# Text provided
START

2019-02391. Self-Regulatory Organizations; New York Stock Exchange LLC; Notice of Filing and Immediate Effectiveness of Proposed Rule Change To Amend Its Price List To Add a New Incentive for Supplemental Liquidity Providers in Tape A Securities ...  

  • Start Preamble February 11, 2019.

    Pursuant to Section 19(b)(1) [1] of the Securities Exchange Act of 1934 (the Start Printed Page 4568“Act”) [2] and Rule 19b-4 thereunder,[3] notice is hereby given that, on February 1, 2019, New York Stock Exchange LLC (“NYSE” or the “Exchange”) filed with the Securities and Exchange Commission (the “Commission”) the proposed rule change as described in Items I, II, and III below, which Items have been prepared by the self-regulatory organization. The Commission is publishing this notice to solicit comments on the proposed rule change from interested persons.

END

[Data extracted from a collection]
START

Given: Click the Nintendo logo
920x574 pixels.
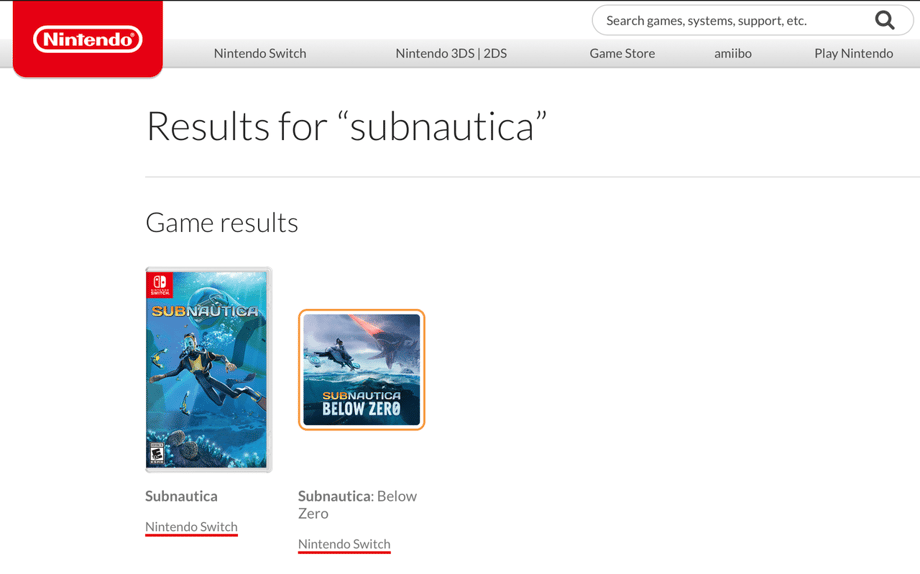Looking at the screenshot, I should [88, 39].
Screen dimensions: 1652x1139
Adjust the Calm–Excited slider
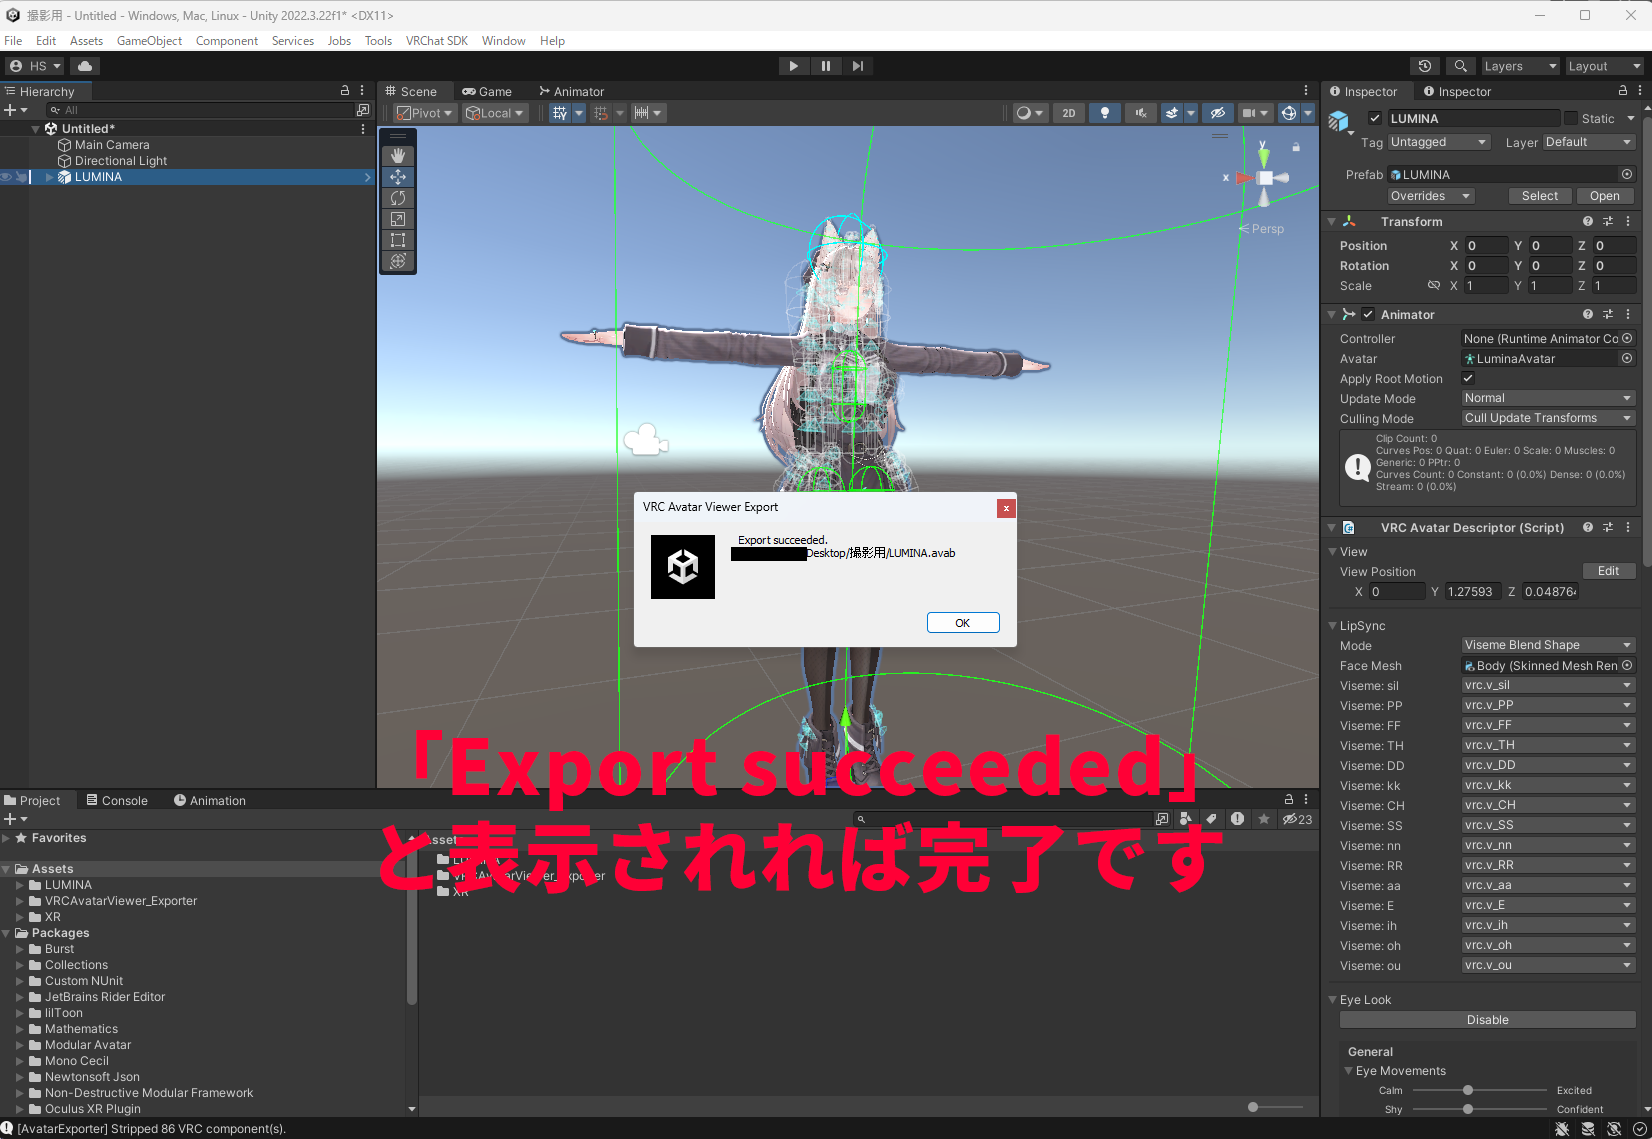point(1467,1090)
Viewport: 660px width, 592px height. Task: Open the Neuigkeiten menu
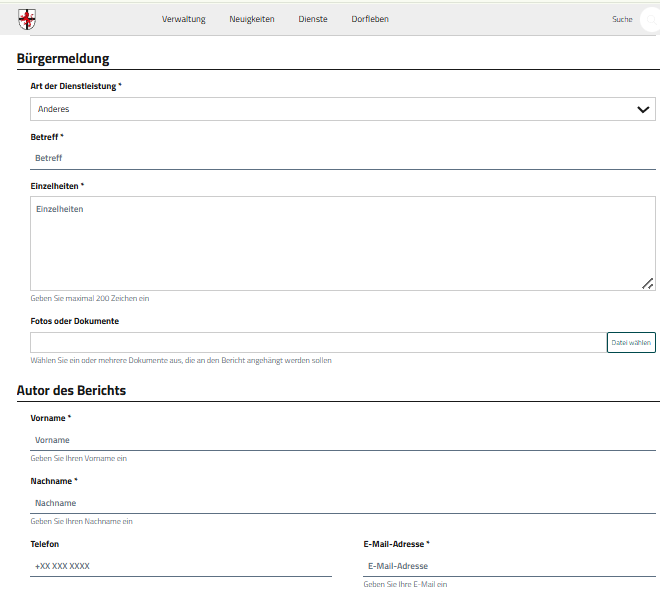(251, 19)
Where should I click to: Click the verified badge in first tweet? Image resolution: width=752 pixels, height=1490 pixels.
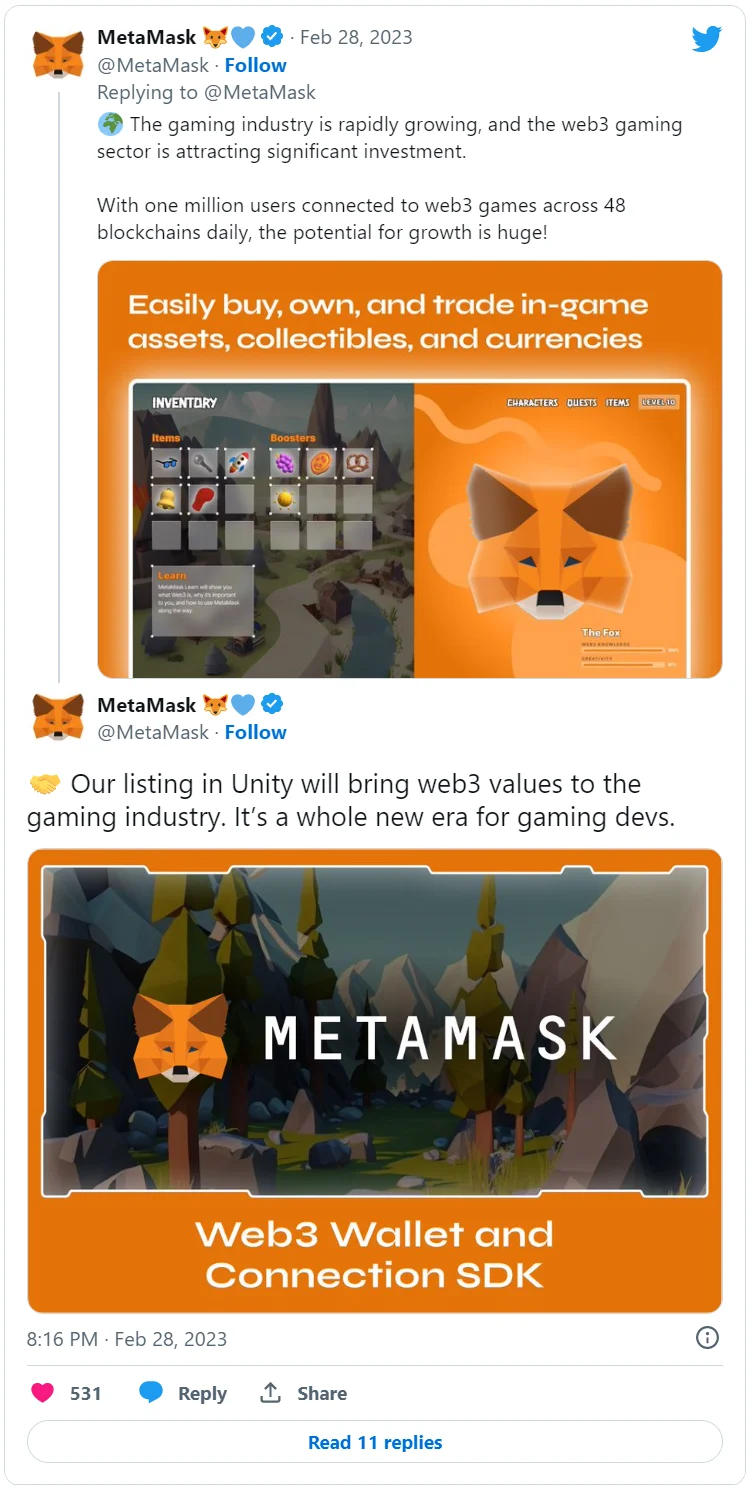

END

# What to do
1. Rewrite the paragraph of the NYSE filing notice that begins "Pursuant to Section 19(b)(1)" more briefly, keeping its main facts.
2. List every short name that the NYSE filing notice defines in quotation marks within parentheses, along with the full name each one stands for.
3. Continue the NYSE filing notice from where it stops.

# Set of answers
1. Under Section 19(b)(1) of the Securities Exchange Act of 1934 and Rule 19b-4, New York Stock Exchange LLC filed a proposed rule change with the Securities and Exchange Commission on February 1, 2019. The change is described in Items I, II, and III, which the Exchange prepared. The Commission is publishing this notice to invite comments from interested persons.

2.
- "Act": the Securities Exchange Act of 1934
- "NYSE": New York Stock Exchange LLC
- "Exchange": New York Stock Exchange LLC
- "Commission": the Securities and Exchange Commission

3.
    I. Self-Regulatory Organization's Statement of the Terms of Substance of the Proposed Rule Change

    The Exchange proposes to amend its Price List to add a new incentive for Supplemental Liquidity Providers (“SLP”) in Tape A securities when adding liquidity in securities traded pursuant to Unlisted Trading Privileges (“UTP”) (Tapes B and C). The Exchange proposes to implement these changes to its Price List effective February 1, 2019. The proposed rule change is available on the Exchange's website at www.nyse.com,, at the principal office of the Exchange, and at the Commission's Public Reference Room.

    II. Self-Regulatory Organization's Statement of the Purpose of, and Statutory Basis for, the Proposed Rule Change

    In its filing with the Commission, the self-regulatory organization included statements concerning the purpose of, and basis for, the proposed rule change and discussed any comments it received on the proposed rule change. The text of those statements may be examined at the places specified in Item IV below. The Exchange has prepared summaries, set forth in sections A, B, and C below, of the most significant parts of such statements.

    A. Self-Regulatory Organization's Statement of the Purpose of, and the Statutory Basis for, the Proposed Rule Change

    1. Purpose

    The Exchange proposes to amend its Price List to add a new incentive for SLPs in Tape A securities when adding liquidity in UTP Securities (Tapes B and C).

    The Exchange proposes to implement these changes to its Price List effective February 1, 2019.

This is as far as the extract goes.